Headquartered in Zug, Switzerland, CRSP is a gene-editing company that focuses on developing gene-based medicines using its proprietary Clustered Regularly Interspaced Short Palindromic Repeats (CRISPR) platform. It has a portfolio of therapeutic programs across various disease areas. The company has strategic partnerships with Bayer Healthcare LLC, Vertex Pharmaceuticals Incorporated, ViaCyte, Inc., and Nkarta, Inc.

On June 11, CRSP presented positive results from the company’s ongoing Phase 1 COBALT™-LYM trial analyzing the safety and efficiency of CTX130™, allogeneic CAR-T cell therapy for treating solid tumors and certain hematologic malignancies at the 2022 European Hematology Association (EHA) Congress. The positive data from the CTX130 trial demonstrate the potential of cell therapies in patients with difficult-to-treat T cell lymphomas.

In February, CRSP and ViaCyte, Inc., a clinical-stage regenerative medicine company, announced that the first patient got dozed in Phase 1 clinical trial of VCTX210 to treat type 1 diabetes (T1D). VCTX210 is an investigational, allogeneic, stem cell-derived product developed by CRSP's gene-editing technology in collaboration with ViaCyte's proprietary stem cell capabilities.

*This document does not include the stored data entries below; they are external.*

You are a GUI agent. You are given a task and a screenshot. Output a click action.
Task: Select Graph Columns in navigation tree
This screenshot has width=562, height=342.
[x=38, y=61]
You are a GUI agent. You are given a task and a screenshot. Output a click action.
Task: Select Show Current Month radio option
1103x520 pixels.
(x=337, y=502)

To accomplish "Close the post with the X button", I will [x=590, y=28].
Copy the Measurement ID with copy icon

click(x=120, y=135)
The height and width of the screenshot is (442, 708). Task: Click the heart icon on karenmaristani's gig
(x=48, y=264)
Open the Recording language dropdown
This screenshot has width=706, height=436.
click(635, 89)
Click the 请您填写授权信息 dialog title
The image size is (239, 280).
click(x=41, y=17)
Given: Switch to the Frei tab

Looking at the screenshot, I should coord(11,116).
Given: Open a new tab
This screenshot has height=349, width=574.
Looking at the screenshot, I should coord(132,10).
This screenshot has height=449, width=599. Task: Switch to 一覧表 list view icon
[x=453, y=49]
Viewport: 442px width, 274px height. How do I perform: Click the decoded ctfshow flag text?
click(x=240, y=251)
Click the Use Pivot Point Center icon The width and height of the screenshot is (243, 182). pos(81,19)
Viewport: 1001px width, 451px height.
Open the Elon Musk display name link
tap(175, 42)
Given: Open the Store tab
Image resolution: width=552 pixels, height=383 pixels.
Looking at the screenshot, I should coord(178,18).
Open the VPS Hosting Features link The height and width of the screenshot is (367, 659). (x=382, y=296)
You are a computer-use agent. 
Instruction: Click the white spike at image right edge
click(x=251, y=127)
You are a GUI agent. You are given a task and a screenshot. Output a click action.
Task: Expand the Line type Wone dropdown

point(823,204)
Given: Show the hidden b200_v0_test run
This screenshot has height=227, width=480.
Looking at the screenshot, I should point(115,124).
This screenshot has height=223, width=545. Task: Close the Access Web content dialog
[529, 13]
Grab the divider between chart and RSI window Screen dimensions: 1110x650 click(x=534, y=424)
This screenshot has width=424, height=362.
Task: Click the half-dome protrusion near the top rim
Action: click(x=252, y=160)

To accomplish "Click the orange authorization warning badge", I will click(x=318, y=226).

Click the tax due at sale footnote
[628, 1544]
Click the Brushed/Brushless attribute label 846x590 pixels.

In the fiscal 2022 first quarter ended March 31, 2022, CRSP's total revenue increased 74.4% year-over-year to $940,000. The company’s cash and total assets amounted to $680.91 million and 2.61 billion, respectively, as of March 31, 2022.

The $207.77 million consensus revenue estimate for the fiscal year 2023, ending December 2023, represents a 176.1% improvement from the previous year. Analysts expect CRSP’s EPS for the next year to increase 13% year-over-year. Also, the company has an impressive earnings history as it has topped the consensus EPS estimates in three of the trailing four quarters.

The stock declined 20.6% over the past six months and closed yesterday's trading session at $62.66.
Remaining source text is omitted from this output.